While I typically only update my aggregation on a fortnightly basis this far out from an election, my own movement over the week was from 47.4 to 48.0 (also a movement of 0.6 percentage points). But note, I apply an adjustment to the Morgan poll sample size in my aggregation. I usually treat Morgan polls as if they came from a sample of 1000 voters. If I turn this feature off, my aggregate poll result would have been 48.7 (a movement of 1.3 percentage points).
Anyway, all of this got me wondering about how I treat poll variance in my models.Variance is a measure of how much a statistic is likely to bounce around.
I decided to check whether the poll bounciness from each polling house was consistent with the typically reported sample sizes for the polling house. If I treat the smoothed aggregation as the population voting intention at any point in time, I can compare the performance of systemic-bias-adjusted poll results against this voting intention. I can then derive a notional sample size, based on the bounciness of the poll results, for each of the polling houses.
Algebraically, there are two relevant formulas for statistical variance (you will need javascript activated to see these formulas in your web browser using MathJax):
\[Variance=\frac{1}{n}\sum(x-\mu)^2\]
\[Variance=\frac{pq}{N}\]
Where \(n\) is the number of polls for the polling house, \(x\) is the systemic-bias-adjusted poll results, \(\mu\) is the population voting intention at the time (proxied by a 91-term Henderson-smoothed poll aggregation), \(p\) is the two-party preferred Coalition proportion (averaged for the period from the pollster's systemic-bias-adjusted results), \(q\) is the two-party preferred Labor proportion (where \(q=1-p\)), and \(N\) is the sample size. We can solve for \(N\) by solving the first equation and then applying that result to the second equation after rearranging terms.
\[N=\frac{pq}{Variance}\]
The results, using the polling data since the last election, follow. Arguably, the number of polls for all but Morgan and Newspoll, are too few in number to sensibly analyze.

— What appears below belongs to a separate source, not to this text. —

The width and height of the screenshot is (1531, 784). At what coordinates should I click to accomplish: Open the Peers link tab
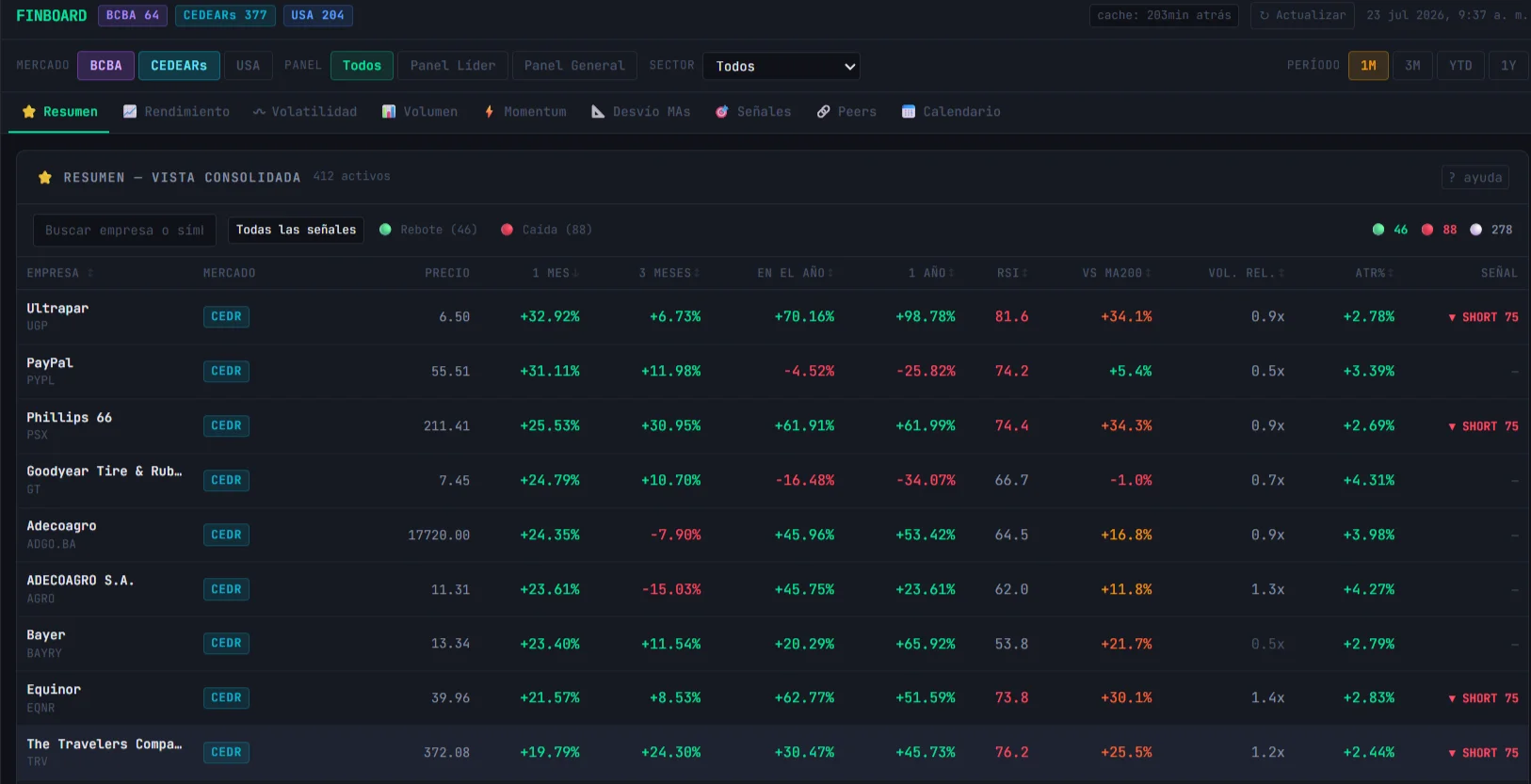coord(846,112)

The analysis suggests that the Morgan poll is a touch more bouncy (it has a higher variance), than a typical Morgan sample of around 2900 respondents would suggest. It looks like Nielsen had an unlucky run of outlier polls (not surprising given we are only talking about a small number of polls). This run affected Nielsen's result, but with only 7 polls, the analysis should be treated with some caution.
| House | # polls (n) | Implied Sample Size (N) | Typically Reported Sample Size |
|---|---|---|---|
| Galaxy | 9 | 1275.94 | 1400 |
| Ipsos | 8 | 1283.48 | 1400 |
| Morgan | 47 | 2416.09 | 2900 |
| Newspoll | 34 | 1235.65 | 1150 |
| Newspoll2 | 1 | - | 1600 |
| Nielsen | 7 | 668.01 | 1400 |
| ReachTEL | 21 | 3642.97 | 3400 |
By-the-way, so that Morgan was not disadvantaged in this exercise, I turned off the 1000 sample size adjustment I usually apply to Morgan. The smoothed poll aggregate was derived using the actual Morgan sample sizes as reported.
A chart of the 91-day smoothed aggregate follows. I used a smoothed aggregate so that individually anomalous poll results would not overly sway the calculation of population voting intention on a day.
The other question that interested me was whether these poll results were normally distributed, or whether they had "fat" tails. To assess this, I performed a kernel density estimation. For this I used the Python statsmodels package.
In the following charts, using the derived variance above for the normal curve, and limiting our analysis to the two polling houses where we have enough data, it would appear that our poll results are close to normally distributed. But I cannot rule out the possibility of fatter tails. In plain English, it would appear that pollsters are perhaps a touch more-likely to throw an outlier-poll compared with what you would expect from statistical theory.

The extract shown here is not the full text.